Study design:

Systematic review.

Objective:

This systematic review compares radiographic and clinical outcomes between instrumented and noninstrumented posterolateral lumbar spine fusions for the treatment of degenerative lumbar spondylolisthesis.

Summary of background data:

The optimal method of fusion for instability from degenerative lumbar spondylolisthesis remains to be an area of debate amongst spine surgeons. There are no prior comprehensive systematic review of comparative studies that compares outcomes between instrumented and noninstrumented posterolateral spine fusions for the treatment of degenerative lumbar spondylolisthesis.

Materials and methods:

A systematic review was registered with PROSPERO and performed according to Preferred Reporting Items for Systematic Reviews and Meta-analyses (PRISMA) guidelines using the PubMed, SCOPUS, and Ovid MEDLINE databases. All level I-III comparative studies published in the English language investigating the clinical outcomes between instrumented and noninstrumented posterolateral spine fusions for the treatment of degenerative lumbar spondylolisthesis were included.

Results:

Seven studies (672 patients, 274 noninstrumented, 398 instrumented) were analyzed. One randomized study was level I evidence, 2 randomized studies were level II, and 4 nonrandomized studies were level III. Mean follow-up ranged from 1.4 to 5.9 years. Instrumented patients had a higher rate of solid fusion (87.6% vs. 77.1%, P=0.023) and a lower rate of definitive pseudarthrosis (5.3% vs. 19.9%, P<0.001).

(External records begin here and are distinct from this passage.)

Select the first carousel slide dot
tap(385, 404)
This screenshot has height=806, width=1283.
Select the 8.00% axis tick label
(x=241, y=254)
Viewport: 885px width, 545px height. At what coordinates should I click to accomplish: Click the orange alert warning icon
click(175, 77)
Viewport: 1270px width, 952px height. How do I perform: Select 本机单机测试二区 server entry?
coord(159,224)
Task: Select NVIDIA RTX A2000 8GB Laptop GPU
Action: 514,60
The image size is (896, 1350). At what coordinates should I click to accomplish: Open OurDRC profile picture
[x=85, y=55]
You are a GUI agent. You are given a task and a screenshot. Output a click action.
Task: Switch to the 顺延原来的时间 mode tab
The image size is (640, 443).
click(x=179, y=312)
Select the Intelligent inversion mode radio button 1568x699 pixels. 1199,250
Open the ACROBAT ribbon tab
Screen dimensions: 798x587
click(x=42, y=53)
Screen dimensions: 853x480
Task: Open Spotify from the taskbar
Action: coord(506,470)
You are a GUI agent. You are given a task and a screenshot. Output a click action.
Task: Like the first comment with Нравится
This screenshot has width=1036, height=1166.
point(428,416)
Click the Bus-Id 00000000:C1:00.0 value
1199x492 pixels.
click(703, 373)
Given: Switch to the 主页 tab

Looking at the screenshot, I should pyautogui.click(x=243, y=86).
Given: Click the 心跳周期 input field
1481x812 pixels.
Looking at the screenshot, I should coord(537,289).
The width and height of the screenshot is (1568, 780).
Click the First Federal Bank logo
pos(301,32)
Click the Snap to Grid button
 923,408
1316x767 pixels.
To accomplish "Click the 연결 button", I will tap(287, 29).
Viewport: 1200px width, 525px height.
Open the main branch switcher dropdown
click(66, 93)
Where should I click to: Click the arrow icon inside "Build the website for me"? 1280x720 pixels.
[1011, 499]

However, there was no difference in overall functional improvement at final follow-up between the 2 treatment groups (75.0% vs. 81.7%, P=0.258). In addition, there was no difference in reoperation or complication rates.

Conclusions:

For the treatment of degenerative lumbar spondylolisthesis, there are significantly higher rates of fusion among patients undergoing instrumented posterolateral fusion compared with noninstrumented posterolateral fusion. However, there is no difference in overall functional improvement, pain-related outcome scores, reoperation rates, or complication rates between the 2 treatment groups.

Level of evidence:

Level III-systematic review of level I-III studies.